→ **What the exercise asks**
Reproduce the rows below, replacing every occurrence of "At what coordinates should I click to accomplish" with "Which point should I click to accomplish" and leaving everything else unchanged.

+++ Data shown +++

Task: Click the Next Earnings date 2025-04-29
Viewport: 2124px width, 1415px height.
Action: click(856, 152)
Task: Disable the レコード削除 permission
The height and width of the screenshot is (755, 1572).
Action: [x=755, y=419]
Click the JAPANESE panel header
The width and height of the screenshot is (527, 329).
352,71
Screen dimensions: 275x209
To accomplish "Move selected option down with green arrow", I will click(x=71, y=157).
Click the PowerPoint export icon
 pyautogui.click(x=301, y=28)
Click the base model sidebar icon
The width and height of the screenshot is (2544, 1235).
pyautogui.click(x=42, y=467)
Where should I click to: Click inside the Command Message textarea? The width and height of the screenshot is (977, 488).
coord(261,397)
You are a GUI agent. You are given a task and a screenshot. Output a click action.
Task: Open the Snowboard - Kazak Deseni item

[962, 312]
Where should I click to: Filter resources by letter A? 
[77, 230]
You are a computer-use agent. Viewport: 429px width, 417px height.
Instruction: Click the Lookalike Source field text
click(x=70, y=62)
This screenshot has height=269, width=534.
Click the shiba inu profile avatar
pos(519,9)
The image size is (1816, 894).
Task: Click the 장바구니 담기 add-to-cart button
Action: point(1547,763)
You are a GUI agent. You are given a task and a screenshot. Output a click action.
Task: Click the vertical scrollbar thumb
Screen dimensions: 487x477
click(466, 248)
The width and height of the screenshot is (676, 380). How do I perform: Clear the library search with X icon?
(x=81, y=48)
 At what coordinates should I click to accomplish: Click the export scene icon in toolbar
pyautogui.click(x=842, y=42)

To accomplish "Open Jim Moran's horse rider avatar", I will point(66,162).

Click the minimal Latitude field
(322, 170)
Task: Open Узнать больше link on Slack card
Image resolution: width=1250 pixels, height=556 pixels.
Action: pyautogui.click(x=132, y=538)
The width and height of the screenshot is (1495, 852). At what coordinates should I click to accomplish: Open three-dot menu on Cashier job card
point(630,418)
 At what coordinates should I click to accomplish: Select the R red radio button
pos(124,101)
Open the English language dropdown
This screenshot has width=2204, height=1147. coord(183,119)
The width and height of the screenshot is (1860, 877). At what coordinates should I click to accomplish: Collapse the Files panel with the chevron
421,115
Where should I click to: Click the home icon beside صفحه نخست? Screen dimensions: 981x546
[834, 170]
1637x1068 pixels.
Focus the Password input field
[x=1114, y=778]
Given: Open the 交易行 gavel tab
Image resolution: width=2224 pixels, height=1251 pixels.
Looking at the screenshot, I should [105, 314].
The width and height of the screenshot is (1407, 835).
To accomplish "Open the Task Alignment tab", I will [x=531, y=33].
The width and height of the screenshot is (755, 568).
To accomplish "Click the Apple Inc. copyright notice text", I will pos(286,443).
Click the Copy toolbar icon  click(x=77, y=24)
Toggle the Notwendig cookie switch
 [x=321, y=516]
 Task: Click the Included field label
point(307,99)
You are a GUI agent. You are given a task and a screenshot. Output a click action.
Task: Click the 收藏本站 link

+++

→ **Task response**
Task: Click the Next Earnings date 2025-04-29
Viewport: 2124px width, 1415px height.
Action: click(856, 152)
Task: Disable the レコード削除 permission
The height and width of the screenshot is (755, 1572).
Action: [x=755, y=419]
Click the JAPANESE panel header
The width and height of the screenshot is (527, 329).
352,71
Screen dimensions: 275x209
To accomplish "Move selected option down with green arrow", I will click(x=71, y=157).
Click the PowerPoint export icon
 pyautogui.click(x=301, y=28)
Click the base model sidebar icon
The width and height of the screenshot is (2544, 1235).
pyautogui.click(x=42, y=467)
Where should I click to: Click inside the Command Message textarea? The width and height of the screenshot is (977, 488).
coord(261,397)
You are a GUI agent. You are given a task and a screenshot. Output a click action.
Task: Open the Snowboard - Kazak Deseni item

[962, 312]
Where should I click to: Filter resources by letter A? 
[77, 230]
You are a computer-use agent. Viewport: 429px width, 417px height.
Instruction: Click the Lookalike Source field text
click(x=70, y=62)
This screenshot has height=269, width=534.
Click the shiba inu profile avatar
pos(519,9)
The image size is (1816, 894).
Task: Click the 장바구니 담기 add-to-cart button
Action: point(1547,763)
You are a GUI agent. You are given a task and a screenshot. Output a click action.
Task: Click the vertical scrollbar thumb
Screen dimensions: 487x477
click(466, 248)
The width and height of the screenshot is (676, 380). How do I perform: Clear the library search with X icon?
(x=81, y=48)
 Which point should I click to accomplish: Click the export scene icon in toolbar
pyautogui.click(x=842, y=42)

To accomplish "Open Jim Moran's horse rider avatar", I will point(66,162).

Click the minimal Latitude field
(322, 170)
Task: Open Узнать больше link on Slack card
Image resolution: width=1250 pixels, height=556 pixels.
Action: pyautogui.click(x=132, y=538)
The width and height of the screenshot is (1495, 852). Which point should I click to accomplish: Open three-dot menu on Cashier job card
point(630,418)
 Which point should I click to accomplish: Select the R red radio button
pos(124,101)
Open the English language dropdown
This screenshot has width=2204, height=1147. coord(183,119)
The width and height of the screenshot is (1860, 877). Which point should I click to accomplish: Collapse the Files panel with the chevron
421,115
Where should I click to: Click the home icon beside صفحه نخست? Screen dimensions: 981x546
[834, 170]
1637x1068 pixels.
Focus the Password input field
[x=1114, y=778]
Given: Open the 交易行 gavel tab
Image resolution: width=2224 pixels, height=1251 pixels.
Looking at the screenshot, I should [105, 314].
The width and height of the screenshot is (1407, 835).
To accomplish "Open the Task Alignment tab", I will [x=531, y=33].
The width and height of the screenshot is (755, 568).
To accomplish "Click the Apple Inc. copyright notice text", I will pos(286,443).
Click the Copy toolbar icon  click(x=77, y=24)
Toggle the Notwendig cookie switch
 [x=321, y=516]
 Task: Click the Included field label
point(307,99)
You are a GUI agent. You are given a task and a screenshot. Output a click action.
Task: Click the 收藏本站 link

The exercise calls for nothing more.